Cumartesi günü Maraton çantamızı almak üzere buluşma noktasındaydık. Çantadan göğüs numaramız çıktı: 3998. Çantada ayrıca, parkuru gösteren harita, chiplerimiz ve en önemlisi yağmurluklar bulunuyordu.
Ertesi sabaha dinlenmiş olabilmek için, akşam hafif yemekler yiyerek erkenden yattık.
Sabahın erken saatlerinde güneşi göreceğimizi ümit ederken yoğun bir sağnak yağışla karşılaşmak beni çok şaşırttı. Sanki Maraton olduğu zamanlarda havanın daha güzel olması gerekiyormuş gibi düşündüm :)
Koşuya 10 km. ve yarı maraton olarak 2 ekip şeklinde katıldık. 10 km’de Ülkü Köknel, ben ve Nihat Kasap yarışırken, yarı maraton da ise Burcu Taşoluk ve Tevhide Altekin bulunuyordu.
10 km. koşusu saat 09:30’da başlayacaktı. 10 km. ekibi olarak saat: 09:00’da Antalya müzesi önünde buluştuk.
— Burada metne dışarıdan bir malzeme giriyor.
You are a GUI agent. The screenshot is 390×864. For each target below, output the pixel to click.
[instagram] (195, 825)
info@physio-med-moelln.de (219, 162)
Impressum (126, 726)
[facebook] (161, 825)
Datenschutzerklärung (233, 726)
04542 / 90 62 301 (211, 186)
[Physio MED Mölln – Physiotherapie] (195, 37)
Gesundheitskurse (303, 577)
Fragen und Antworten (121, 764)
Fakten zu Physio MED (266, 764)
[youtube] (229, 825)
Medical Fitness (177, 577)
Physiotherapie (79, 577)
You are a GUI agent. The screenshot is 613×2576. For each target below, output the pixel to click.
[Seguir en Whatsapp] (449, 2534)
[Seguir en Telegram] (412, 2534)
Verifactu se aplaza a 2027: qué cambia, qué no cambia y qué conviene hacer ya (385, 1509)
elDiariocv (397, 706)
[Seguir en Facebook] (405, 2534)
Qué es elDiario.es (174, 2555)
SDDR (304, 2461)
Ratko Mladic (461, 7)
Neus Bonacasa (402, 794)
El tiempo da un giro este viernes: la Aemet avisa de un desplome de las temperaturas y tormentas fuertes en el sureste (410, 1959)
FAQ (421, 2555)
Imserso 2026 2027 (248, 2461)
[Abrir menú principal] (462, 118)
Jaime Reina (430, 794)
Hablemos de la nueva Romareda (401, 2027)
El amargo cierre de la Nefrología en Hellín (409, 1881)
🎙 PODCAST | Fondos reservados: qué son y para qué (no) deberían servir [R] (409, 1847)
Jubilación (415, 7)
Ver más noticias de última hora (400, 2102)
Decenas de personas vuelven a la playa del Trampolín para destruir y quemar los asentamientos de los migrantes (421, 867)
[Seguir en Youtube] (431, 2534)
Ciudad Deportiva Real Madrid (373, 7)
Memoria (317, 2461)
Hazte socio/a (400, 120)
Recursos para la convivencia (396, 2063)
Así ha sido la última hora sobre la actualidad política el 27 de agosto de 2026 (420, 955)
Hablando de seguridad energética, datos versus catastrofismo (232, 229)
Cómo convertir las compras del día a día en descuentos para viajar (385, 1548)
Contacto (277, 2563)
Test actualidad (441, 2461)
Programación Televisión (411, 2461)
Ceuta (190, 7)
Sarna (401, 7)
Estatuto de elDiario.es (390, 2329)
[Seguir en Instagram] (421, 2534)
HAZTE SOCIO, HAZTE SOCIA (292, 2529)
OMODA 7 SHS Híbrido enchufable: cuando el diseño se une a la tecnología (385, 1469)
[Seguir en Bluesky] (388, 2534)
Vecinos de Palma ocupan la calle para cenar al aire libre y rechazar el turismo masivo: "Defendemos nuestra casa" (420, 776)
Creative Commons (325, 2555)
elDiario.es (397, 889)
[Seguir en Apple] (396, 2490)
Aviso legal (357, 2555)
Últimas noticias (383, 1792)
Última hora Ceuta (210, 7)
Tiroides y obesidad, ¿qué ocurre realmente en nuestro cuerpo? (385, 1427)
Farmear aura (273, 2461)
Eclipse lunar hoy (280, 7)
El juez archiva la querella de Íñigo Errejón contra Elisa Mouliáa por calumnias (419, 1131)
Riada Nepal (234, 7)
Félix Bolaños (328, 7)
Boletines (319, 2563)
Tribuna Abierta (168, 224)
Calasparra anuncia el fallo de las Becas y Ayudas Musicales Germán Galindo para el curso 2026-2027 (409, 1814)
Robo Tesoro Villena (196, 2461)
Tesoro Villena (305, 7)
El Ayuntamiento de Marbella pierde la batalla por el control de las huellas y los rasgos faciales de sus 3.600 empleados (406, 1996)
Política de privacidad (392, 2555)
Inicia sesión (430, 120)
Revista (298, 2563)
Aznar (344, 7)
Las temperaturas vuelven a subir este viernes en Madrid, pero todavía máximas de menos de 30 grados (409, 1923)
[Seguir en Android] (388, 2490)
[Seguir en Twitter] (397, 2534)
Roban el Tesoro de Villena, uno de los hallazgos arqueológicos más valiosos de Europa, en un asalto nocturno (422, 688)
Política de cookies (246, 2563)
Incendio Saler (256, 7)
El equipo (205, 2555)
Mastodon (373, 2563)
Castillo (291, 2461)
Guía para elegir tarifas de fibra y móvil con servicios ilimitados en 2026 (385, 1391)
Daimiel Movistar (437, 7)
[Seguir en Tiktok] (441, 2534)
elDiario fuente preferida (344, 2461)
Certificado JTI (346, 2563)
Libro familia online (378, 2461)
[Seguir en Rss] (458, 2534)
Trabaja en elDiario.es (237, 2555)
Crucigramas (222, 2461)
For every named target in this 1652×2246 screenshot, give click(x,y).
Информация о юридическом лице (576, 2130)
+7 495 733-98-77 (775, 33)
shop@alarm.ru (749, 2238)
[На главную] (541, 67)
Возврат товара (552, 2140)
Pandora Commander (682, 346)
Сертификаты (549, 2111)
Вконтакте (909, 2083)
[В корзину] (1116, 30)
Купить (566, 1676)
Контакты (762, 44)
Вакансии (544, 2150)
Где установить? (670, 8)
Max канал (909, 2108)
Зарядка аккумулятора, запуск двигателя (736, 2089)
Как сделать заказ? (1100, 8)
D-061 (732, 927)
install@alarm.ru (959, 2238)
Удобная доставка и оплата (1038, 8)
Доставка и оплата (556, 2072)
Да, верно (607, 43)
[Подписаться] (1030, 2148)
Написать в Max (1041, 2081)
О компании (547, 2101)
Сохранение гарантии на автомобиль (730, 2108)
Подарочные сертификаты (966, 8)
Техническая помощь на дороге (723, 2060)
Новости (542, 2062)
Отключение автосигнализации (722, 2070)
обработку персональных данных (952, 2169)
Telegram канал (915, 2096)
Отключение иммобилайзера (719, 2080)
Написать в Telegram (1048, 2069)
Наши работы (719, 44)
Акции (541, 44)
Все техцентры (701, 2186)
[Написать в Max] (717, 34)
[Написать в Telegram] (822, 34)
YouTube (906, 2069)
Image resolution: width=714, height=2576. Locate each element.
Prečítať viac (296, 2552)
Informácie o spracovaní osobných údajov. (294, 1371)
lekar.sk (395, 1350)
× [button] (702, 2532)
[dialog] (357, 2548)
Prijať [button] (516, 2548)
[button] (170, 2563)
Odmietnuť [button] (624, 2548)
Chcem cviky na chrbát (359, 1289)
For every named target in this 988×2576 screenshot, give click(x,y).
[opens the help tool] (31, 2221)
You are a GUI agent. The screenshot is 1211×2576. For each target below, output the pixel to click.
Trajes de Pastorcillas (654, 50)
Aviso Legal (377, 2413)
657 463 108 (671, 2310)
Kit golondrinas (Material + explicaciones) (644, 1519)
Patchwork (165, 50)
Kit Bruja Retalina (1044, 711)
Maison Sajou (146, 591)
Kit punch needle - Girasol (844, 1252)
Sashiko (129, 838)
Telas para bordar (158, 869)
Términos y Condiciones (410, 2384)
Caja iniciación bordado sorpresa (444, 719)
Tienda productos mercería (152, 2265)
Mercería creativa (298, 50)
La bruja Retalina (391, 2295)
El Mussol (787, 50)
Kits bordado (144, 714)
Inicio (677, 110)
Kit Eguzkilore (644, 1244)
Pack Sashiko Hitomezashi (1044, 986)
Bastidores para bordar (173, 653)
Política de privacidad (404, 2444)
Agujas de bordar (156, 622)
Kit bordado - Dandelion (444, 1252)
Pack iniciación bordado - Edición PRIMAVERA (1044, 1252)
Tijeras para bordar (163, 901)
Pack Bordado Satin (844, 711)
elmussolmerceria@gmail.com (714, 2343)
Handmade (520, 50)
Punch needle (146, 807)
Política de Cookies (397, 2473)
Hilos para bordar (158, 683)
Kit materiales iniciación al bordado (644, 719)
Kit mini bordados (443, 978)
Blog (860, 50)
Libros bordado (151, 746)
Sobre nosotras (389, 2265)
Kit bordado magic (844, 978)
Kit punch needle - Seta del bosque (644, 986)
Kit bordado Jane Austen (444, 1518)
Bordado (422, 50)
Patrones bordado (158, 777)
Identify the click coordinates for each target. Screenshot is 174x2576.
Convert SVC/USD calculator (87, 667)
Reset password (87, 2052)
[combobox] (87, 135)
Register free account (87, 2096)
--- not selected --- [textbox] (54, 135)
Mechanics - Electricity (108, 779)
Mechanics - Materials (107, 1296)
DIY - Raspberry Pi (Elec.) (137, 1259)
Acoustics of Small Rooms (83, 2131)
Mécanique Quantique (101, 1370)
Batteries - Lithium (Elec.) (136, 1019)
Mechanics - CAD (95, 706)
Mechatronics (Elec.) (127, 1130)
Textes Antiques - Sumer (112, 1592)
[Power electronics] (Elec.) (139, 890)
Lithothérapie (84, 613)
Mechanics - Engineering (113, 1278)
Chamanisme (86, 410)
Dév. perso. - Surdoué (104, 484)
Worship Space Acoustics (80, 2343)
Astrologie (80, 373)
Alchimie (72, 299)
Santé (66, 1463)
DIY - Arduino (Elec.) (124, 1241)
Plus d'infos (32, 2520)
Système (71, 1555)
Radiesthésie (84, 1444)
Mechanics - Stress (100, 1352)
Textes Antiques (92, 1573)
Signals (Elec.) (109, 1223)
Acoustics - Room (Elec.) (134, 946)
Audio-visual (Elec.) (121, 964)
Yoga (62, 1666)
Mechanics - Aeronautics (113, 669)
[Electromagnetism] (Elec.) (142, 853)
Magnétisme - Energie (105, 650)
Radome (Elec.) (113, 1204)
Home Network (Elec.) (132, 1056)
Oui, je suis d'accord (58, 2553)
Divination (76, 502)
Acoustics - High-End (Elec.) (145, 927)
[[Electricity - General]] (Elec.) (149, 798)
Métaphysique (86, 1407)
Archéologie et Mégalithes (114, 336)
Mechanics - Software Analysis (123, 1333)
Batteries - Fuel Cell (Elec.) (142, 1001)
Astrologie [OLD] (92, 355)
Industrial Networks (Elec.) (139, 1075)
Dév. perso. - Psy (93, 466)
Yoğun bir sağanak yağış nedeniyle herkes Müzenin içinde saklanıyordu, üzerimizdeki o kalın yağmurluklar bile fayda etmiyordu. Spor ayakkabılarımızın içi daha koşu başlamadan sularla dolmaya başlamıştı. Sürekli kapalı yerde durmaya başlıyorduk ama zaten 20 dk. sonra bu yağmurun altında koşmaya başlayacaktık. Neden kaçıyorduk ki :)
Bazıları, sağanak arttıkça bir hayat mücadelesi vereceğini anlayarak, daha yarış başlamadan, koşudan ayrıldı. Ama biz ekip olarak aynı kararlılıkla koşunun başlamasını bekliyorduk. “START” verilip koşmaya başladık ki daha ilk metrelerde çok büyük bir su birikintisinin içinde bulduk kendimizi… Bundan sonra, daha fazlasının olamayacağını düşünerek kendimizi bıraktık.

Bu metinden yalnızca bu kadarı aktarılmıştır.